'''
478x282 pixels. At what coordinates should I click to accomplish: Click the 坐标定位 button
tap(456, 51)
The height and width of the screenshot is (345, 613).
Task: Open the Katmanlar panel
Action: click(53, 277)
'''
TASK TO COMPLETE
All of the material, start to finish, should be retyped exactly.

FINAL ANSWER
478x282 pixels. At what coordinates should I click to accomplish: Click the 坐标定位 button
tap(456, 51)
The height and width of the screenshot is (345, 613).
Task: Open the Katmanlar panel
Action: click(53, 277)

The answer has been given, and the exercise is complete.